When organizations go shopping for a new email service provider or similar vendor, there’s often a disconnect between the email marketing features they want and the reasons behind wanting them. As a company that helps businesses to choose the vendor that is the best fit, we see this time and time again during the discovery process.
When this happens—and no one recognizes it—the result is usually a poor fit, as the customer realizes the vendor they’ve chosen isn’t going to deliver after all. It’s not the ESP’s fault! It’s the result of this disconnect between what a customer says they want and what they really need.
And then what happens? That vendor relationship is short-lived and the organization is back to the RFP, to spend even more precious time and resources on the search for yet another new ESP.
4 reasons for the disconnect between what we want and why we want it
From where I sit on the outside looking in, there are four reasons why this costly disconnect is so pervasive that we come across it almost daily:
- A lack of clarity around goals
- A lack of communication between teams
- A lack of insight into potential ROI
- A lack of resistance to “shiny things”
Yet each of these four reasons is easily combated, as I will explain below.
Reason 1: A lack of clarity around future needs and goals
I’m constantly preaching about the need to be crystal clear on goals before writing an RFP or starting a vendor search. Without doing that kind of homework upfront, you won’t know which features you actually need. Ask yourself, what is it your team is hoping to accomplish short term (in the next 6 months), and also long term (in the next 3+ years)?
Then be willing to take a deep dive and identify which features are a must-have, which fall into the would-be-nice-to-have category, and which ones are shiny baubles you’ll never use. Ask yourself and your team:
- Does this feature fit into our roadmap?
- Will it help us to reach our goals?
- Can we do the same thing in another way?
Finally, determine which features and capabilities you absolutely have to have to achieve the highest priority goals. Stay laser focused on these features.
Reason 2: A lack of communication between teams
At some organizations, different teams will be using the platform, and they come to the table with varying requests. You must be willing to take a deep dive to find the reasons behind these requests, to make sure the features they’re after are the right ones. ClickMail’s CTO Cameron Kane suggests asking two questions to dig into why teams request certain features: “What specifically are you attempting to do and why?” and, “How are you solving this now?” (OK, maybe that’s three questions.)

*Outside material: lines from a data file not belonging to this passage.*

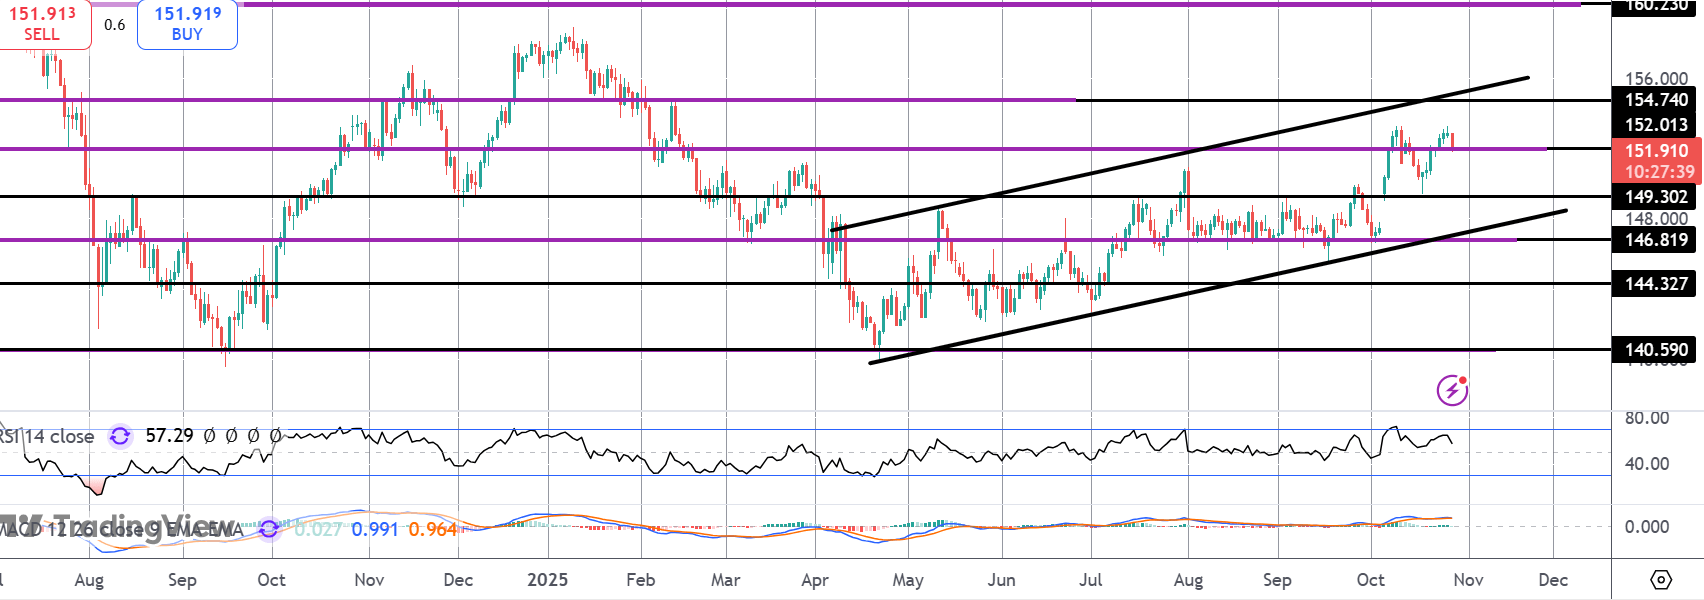Select the red 151.910 current price label
This screenshot has height=600, width=1704.
(1657, 160)
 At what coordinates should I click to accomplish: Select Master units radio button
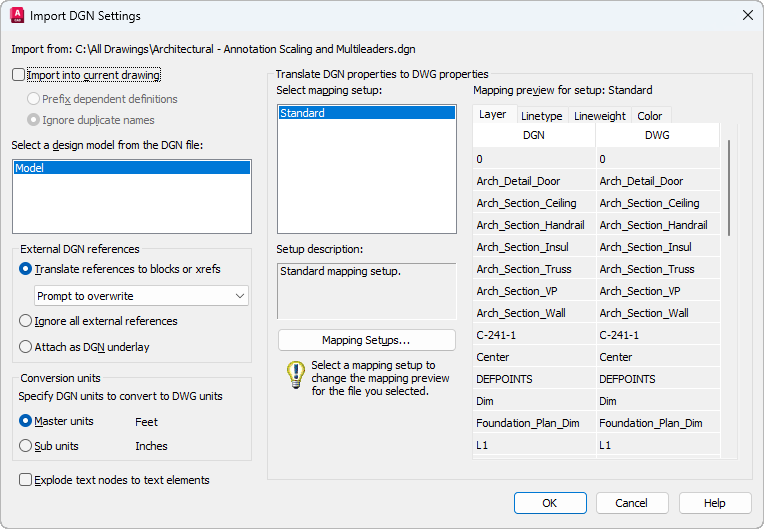pyautogui.click(x=26, y=422)
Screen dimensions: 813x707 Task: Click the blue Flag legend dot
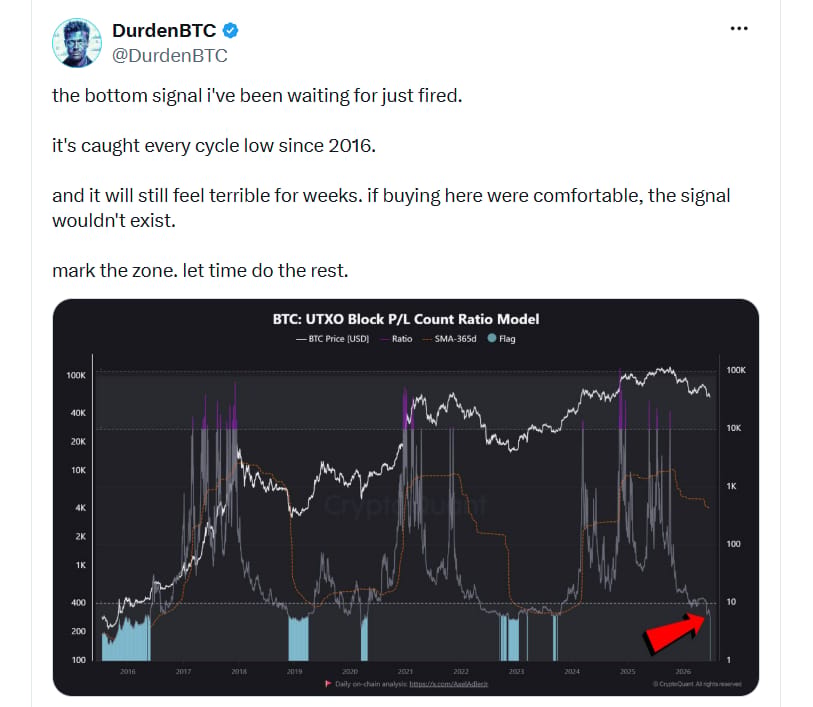[x=492, y=338]
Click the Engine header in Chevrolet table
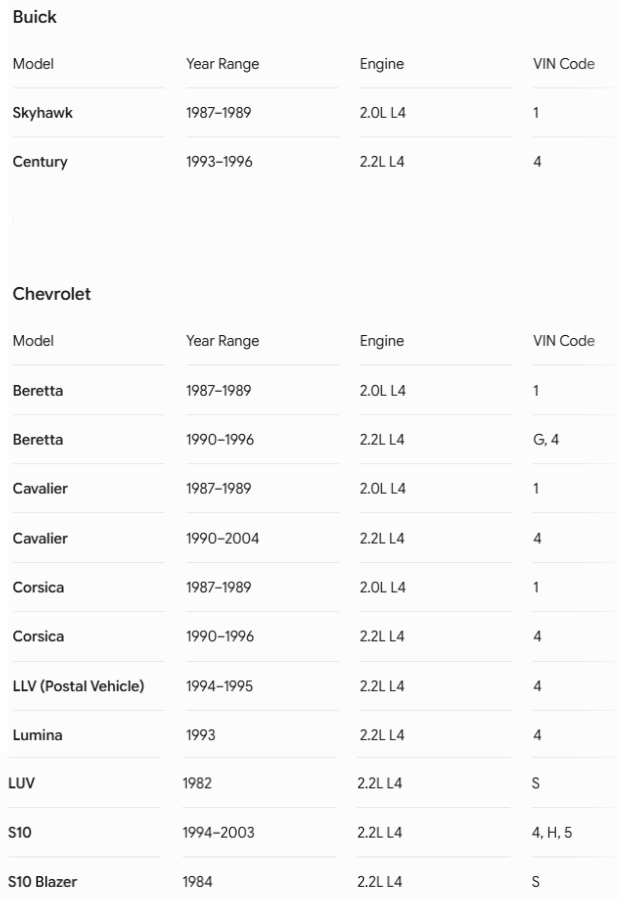Screen dimensions: 620x898 [381, 341]
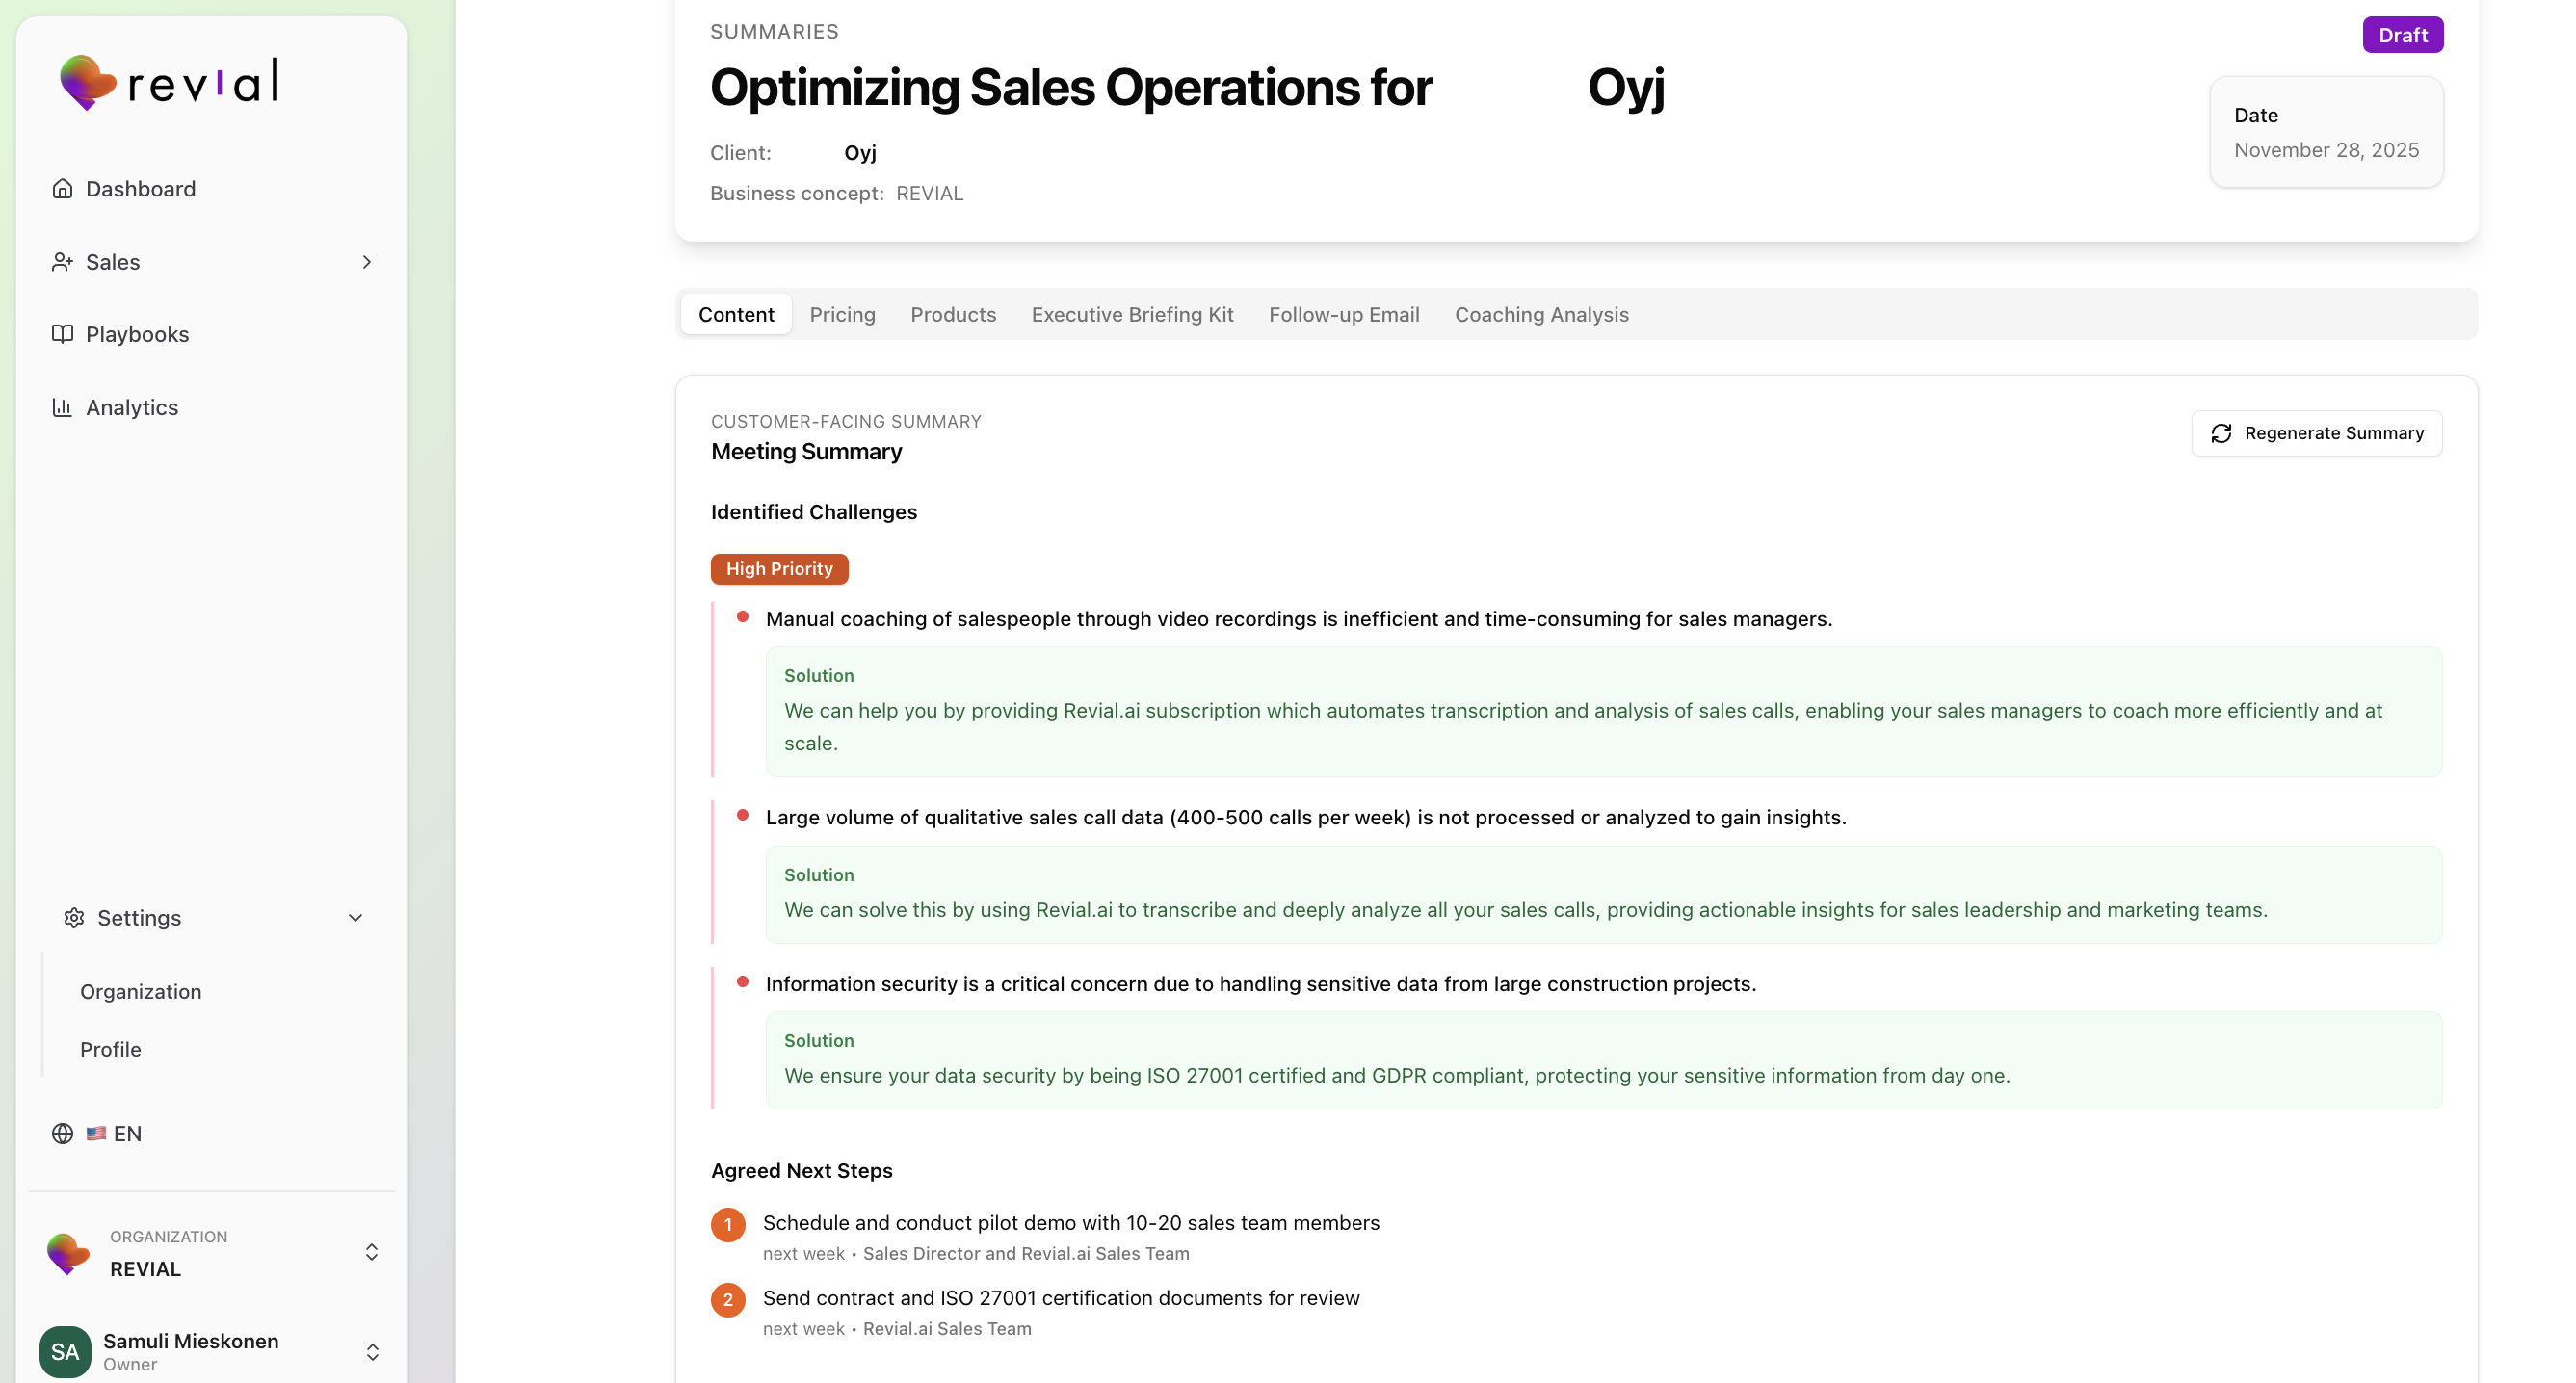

Reason 3: A lack of insight into potential ROI
You must understand the actual impact of a wished-for feature on your email marketing program, processes and/or ROI. If you can’t connect that feature to a specific ROI, that’s a definite indication that it shouldn’t be on your list! You might have to pay extra for that feature, or for customization. Will you make back that money? And then some?
Reason 4: Being sucked in by “shiny things!”
The topic of “shiny things” is one I’ve covered in-depth in two blog posts for EmailVendorSelection.com, one on the dangers of “shiny things” that dupe us into wasting our money on sexy features we’ll never use, and one on spotting those so-called features. I’ve also created a scoresheet that helps you rank each feature you’re considering, to determine if it’s a shiny thing or a feature you might actually use and benefit from.
Are you asking for the “right” features?
In general, most of the features clients ask for are necessary tools for effective email marketing, features such as automation, advanced segmentation, mobile, SMS, remarketing, social integration, advanced analytics, automated testing, and the like.
However, for those features that are outside the norm or beyond what you’re currently doing, make sure there’s a connection between the feature you want and the “why” behind that want.